Integral rising from difference of chi-squared random variables

Question

Let $X,Y$ be independent random variables such that $X\sim\chi_{n-1}^{2}, Y\sim\chi_{1}^{2}$ are chi-squared distributed (where $n\geq2$ is a natural number). I am trying to evaluate $\mathbb{P}[X\leq Y]$ as a function of $n$, at least asymptotically when $n\to\infty$. Obviously this probability decays to 0, but I'd like to be able to say something more quantative.
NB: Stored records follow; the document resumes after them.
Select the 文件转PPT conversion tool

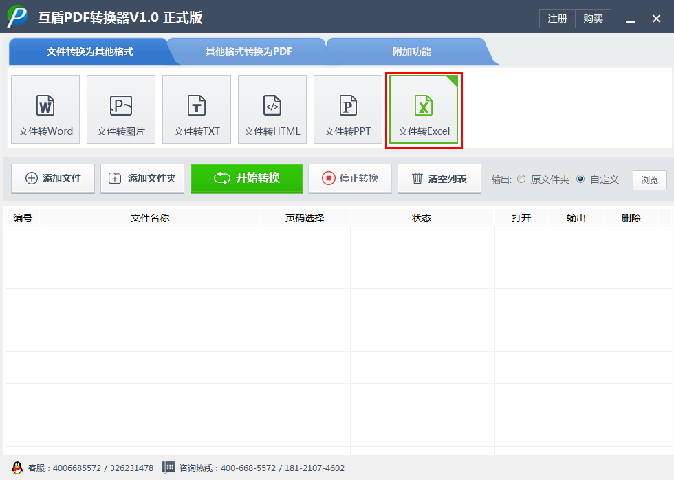(347, 109)
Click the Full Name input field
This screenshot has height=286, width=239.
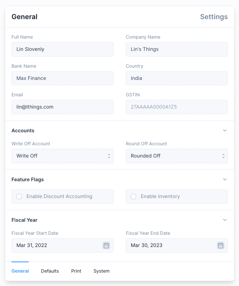coord(62,49)
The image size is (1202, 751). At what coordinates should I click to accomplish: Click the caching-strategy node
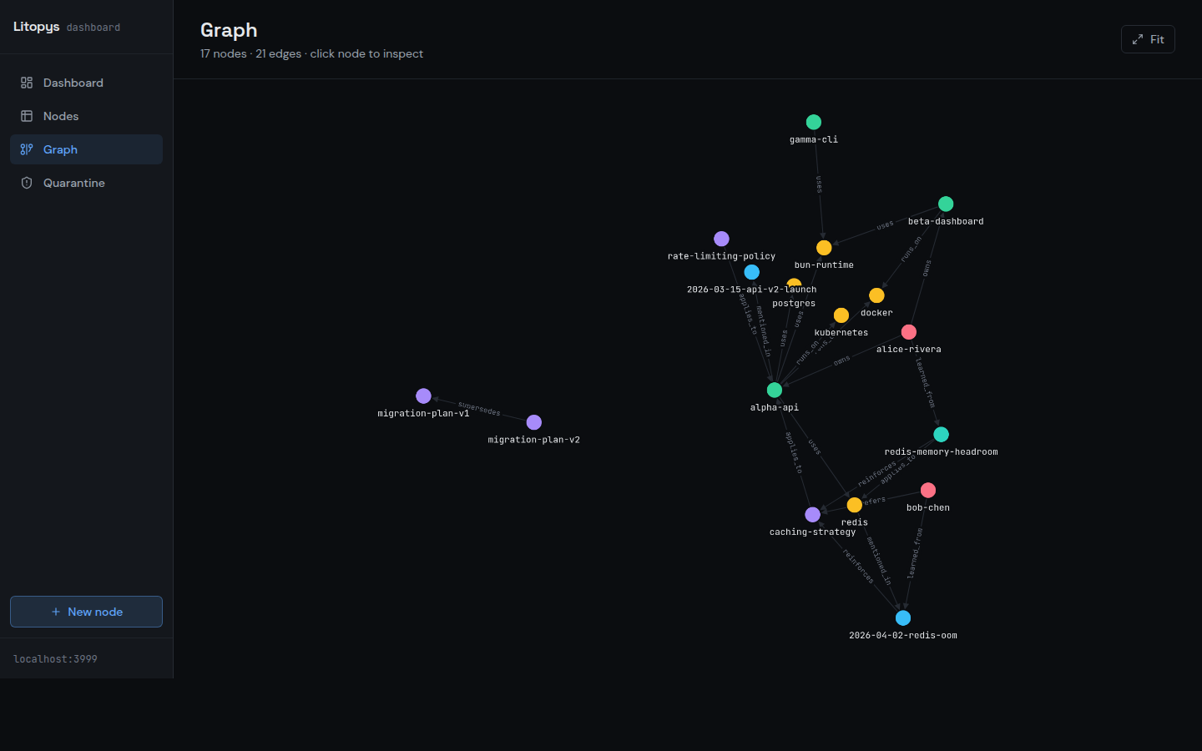click(x=812, y=514)
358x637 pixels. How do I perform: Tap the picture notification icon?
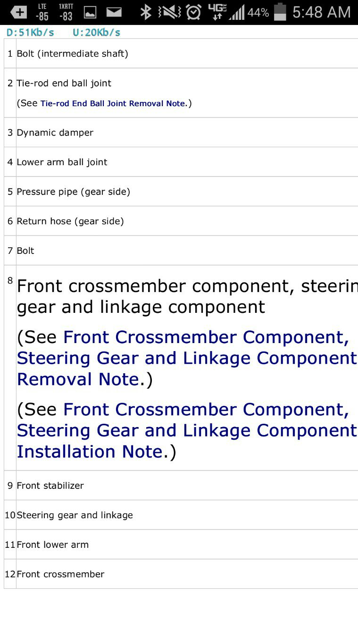(x=90, y=12)
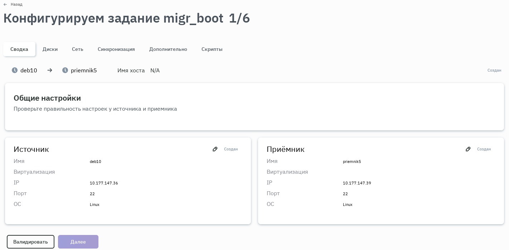Edit the Приёмник settings with pencil icon
Image resolution: width=509 pixels, height=250 pixels.
click(468, 149)
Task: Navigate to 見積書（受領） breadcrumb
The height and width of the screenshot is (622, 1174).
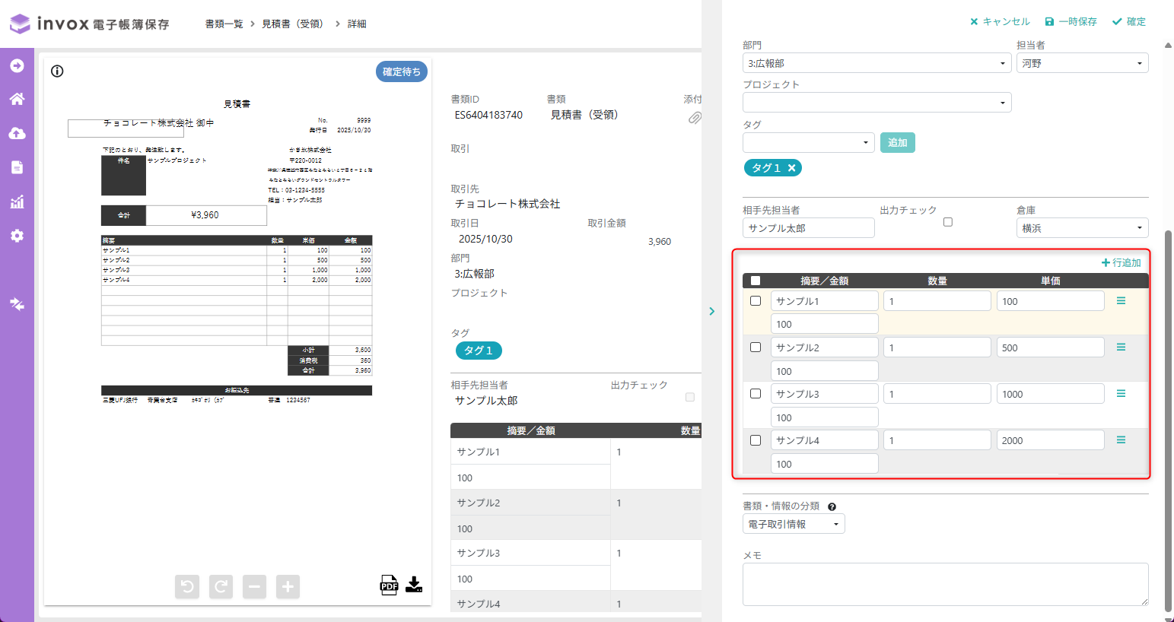Action: [x=292, y=24]
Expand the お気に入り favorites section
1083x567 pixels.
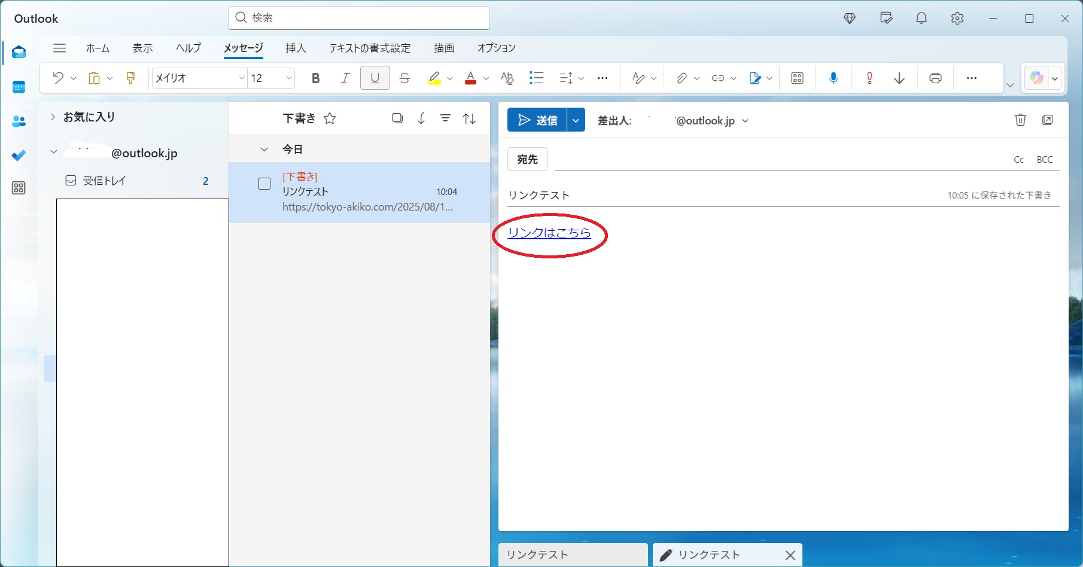click(53, 117)
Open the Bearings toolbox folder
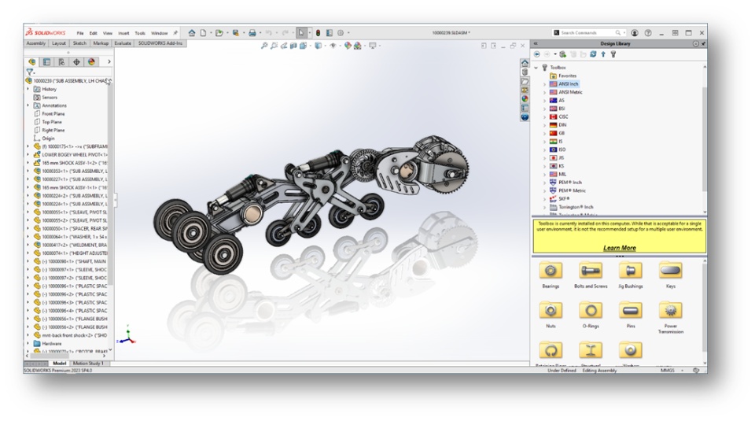 coord(551,271)

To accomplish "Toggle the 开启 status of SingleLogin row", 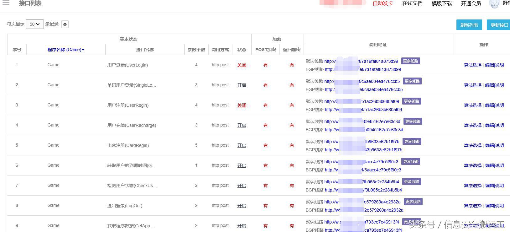I will (x=242, y=85).
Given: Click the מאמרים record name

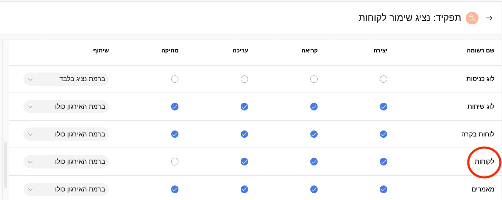Looking at the screenshot, I should [x=482, y=189].
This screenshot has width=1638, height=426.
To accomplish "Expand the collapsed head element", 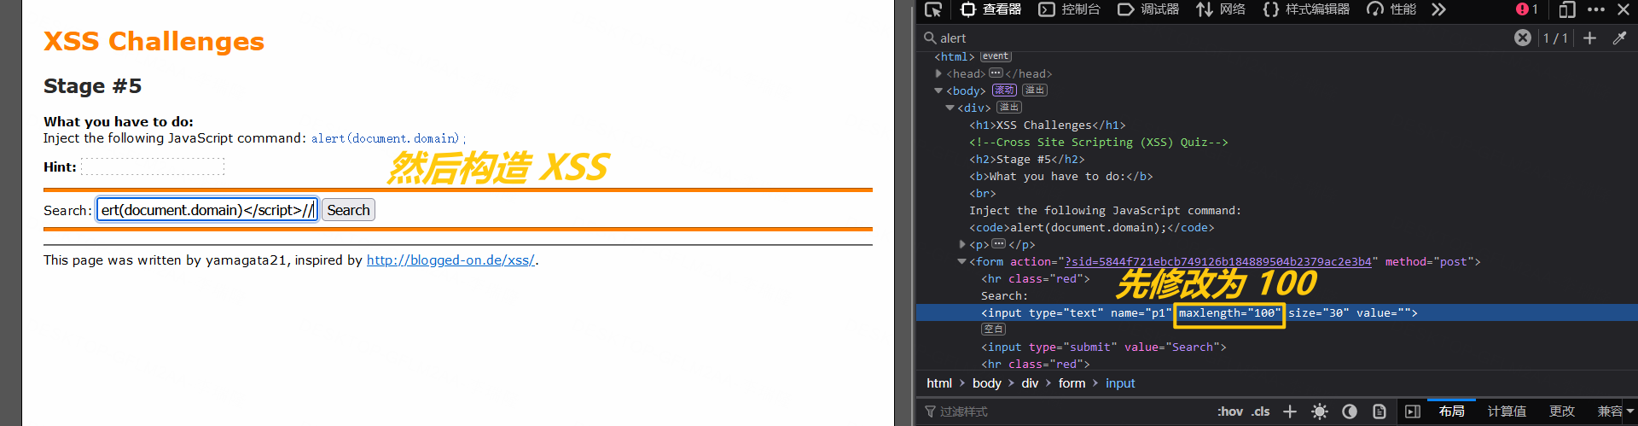I will pos(938,73).
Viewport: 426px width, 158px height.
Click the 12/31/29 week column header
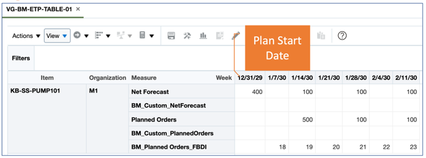tap(250, 78)
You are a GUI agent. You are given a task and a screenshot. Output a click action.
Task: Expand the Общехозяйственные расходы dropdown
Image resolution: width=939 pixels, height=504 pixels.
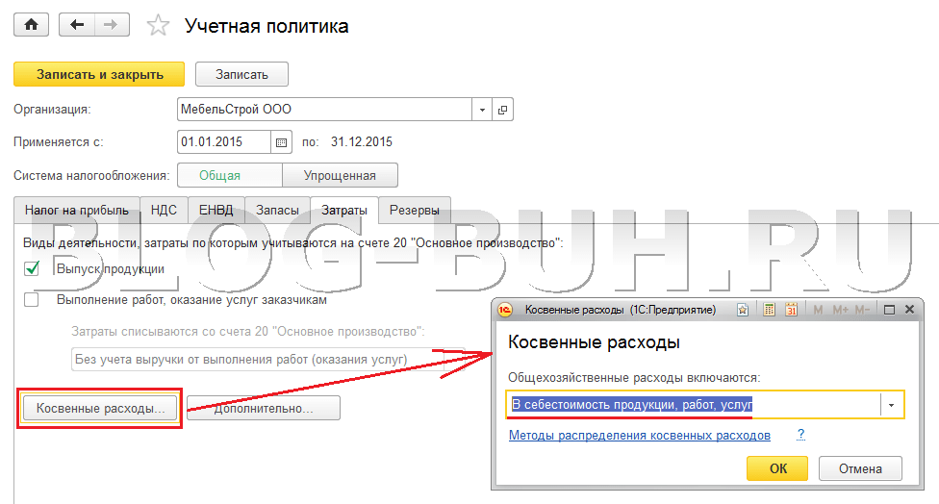click(891, 405)
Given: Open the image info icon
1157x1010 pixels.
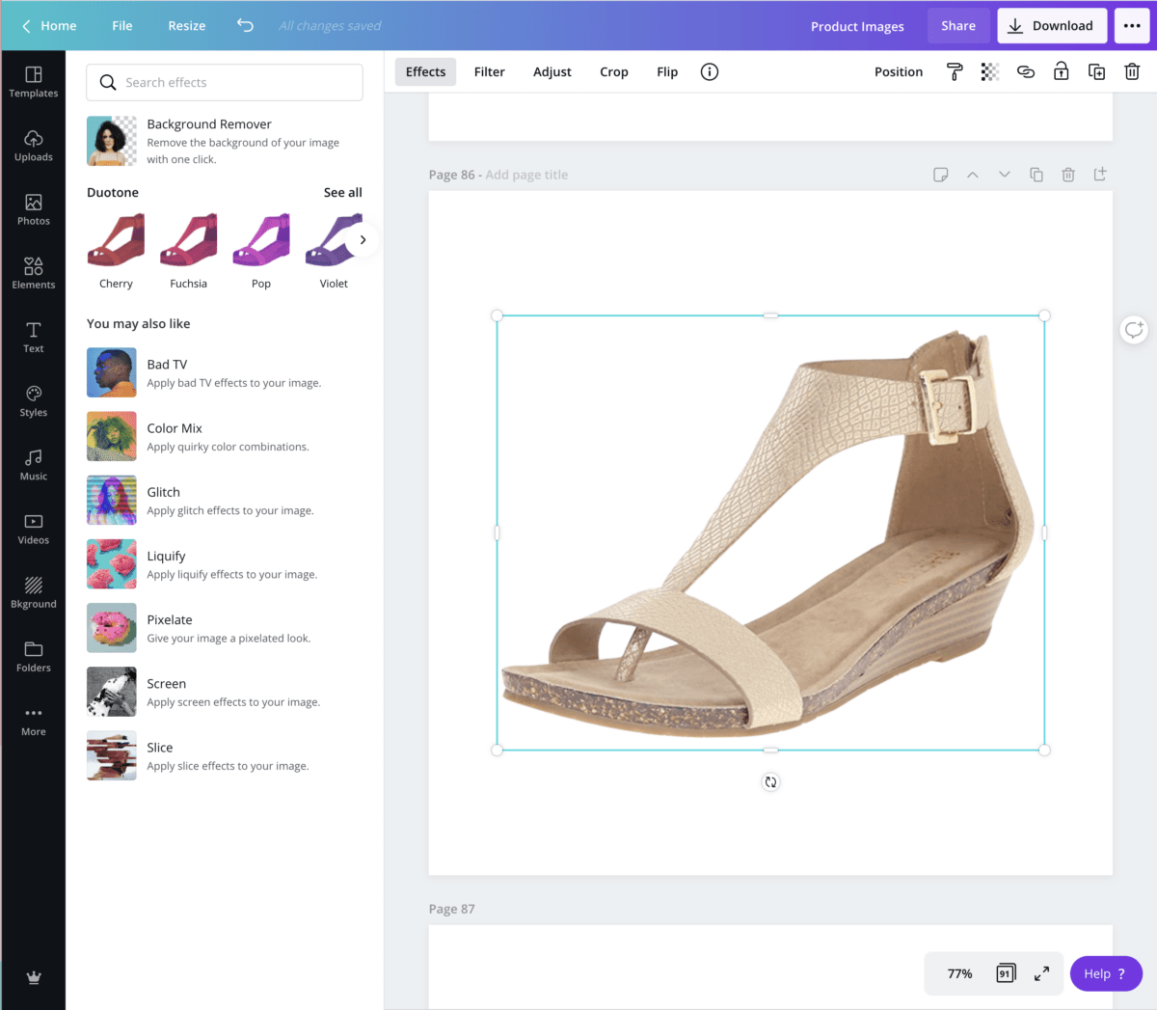Looking at the screenshot, I should pyautogui.click(x=710, y=71).
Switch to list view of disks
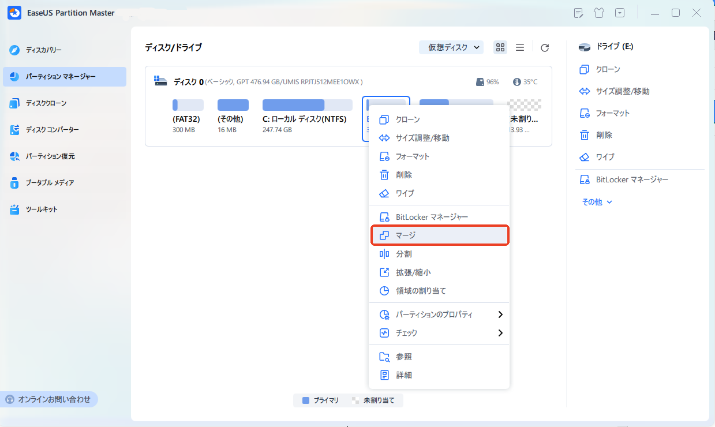 point(519,47)
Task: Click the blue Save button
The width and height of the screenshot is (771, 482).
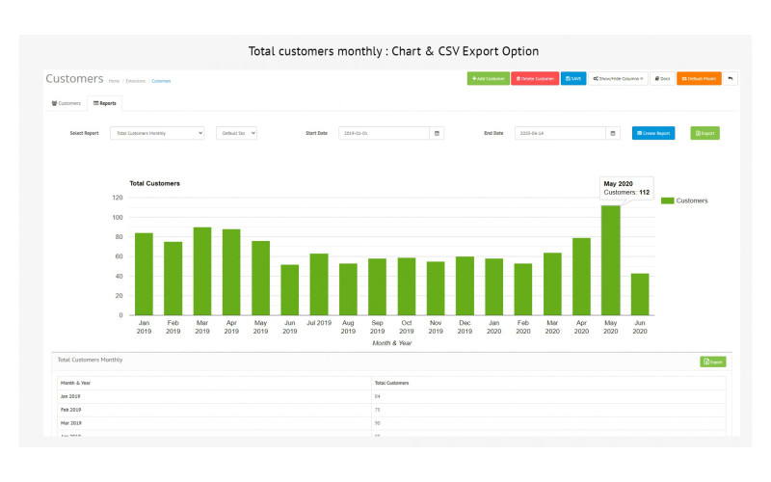Action: pos(573,79)
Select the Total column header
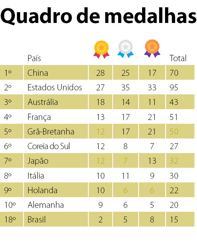 click(x=178, y=58)
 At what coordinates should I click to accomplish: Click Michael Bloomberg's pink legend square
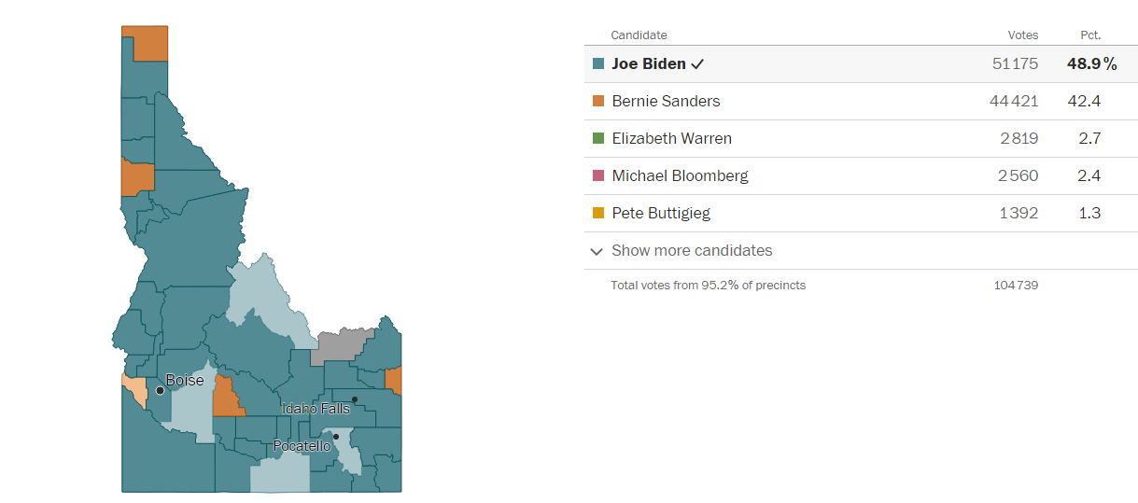[x=598, y=175]
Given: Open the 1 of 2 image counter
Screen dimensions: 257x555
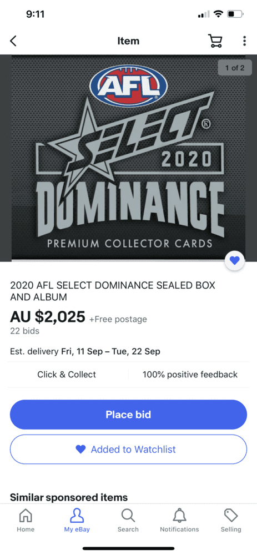Looking at the screenshot, I should [235, 68].
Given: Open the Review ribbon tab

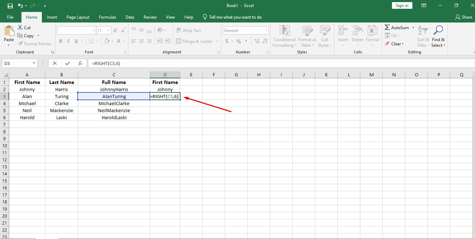Looking at the screenshot, I should point(150,17).
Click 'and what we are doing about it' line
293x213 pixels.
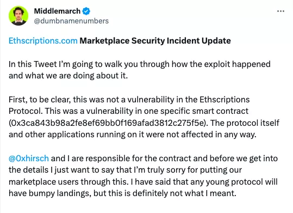68,76
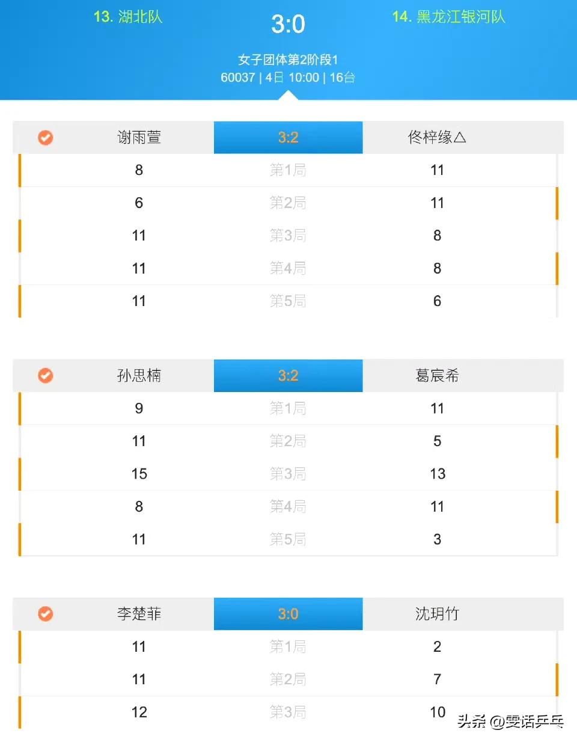Click the 3:0 overall match score
The width and height of the screenshot is (577, 742).
(288, 24)
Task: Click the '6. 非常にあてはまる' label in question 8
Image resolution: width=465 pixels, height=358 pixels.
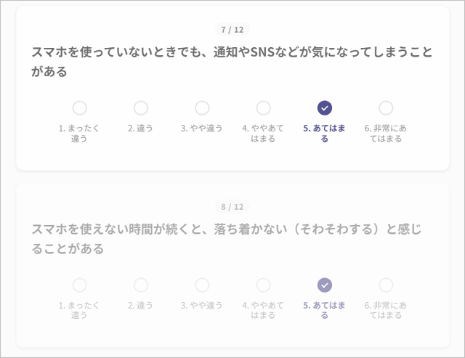Action: (386, 311)
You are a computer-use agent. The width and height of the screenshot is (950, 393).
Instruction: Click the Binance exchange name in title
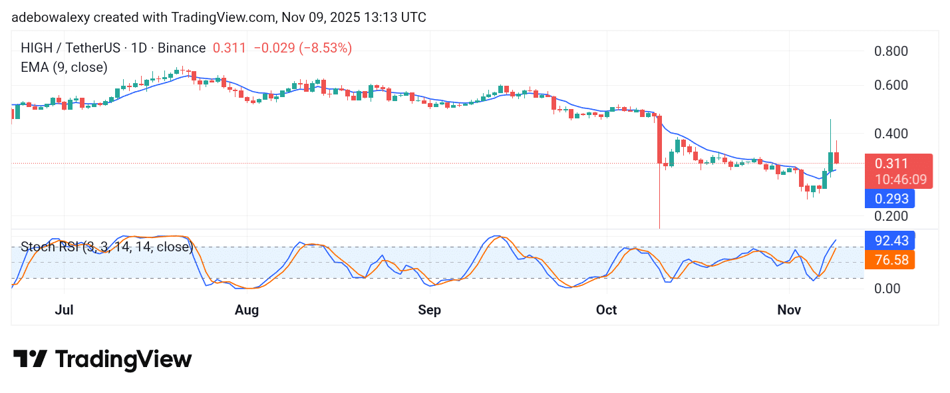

I was able to reduce this into a purely analytic question: Denoting $Z=X-Y$, I'm seeking for $F_Z(0)$. Expressing $F_Z$ using $f_X,F_Y$ I found that $$\mathbb{P}[X\leq Y]=\frac{1}{2^{\frac{n-1}{2}}\Gamma(\frac{n-1}{2})}\int_{0}^{\infty}\left(erfc(\sqrt{x})x^{\frac{n-3}{2}}e^{-\frac{x}{2}}\right)dx $$ where $erfc$ is the complementary error function.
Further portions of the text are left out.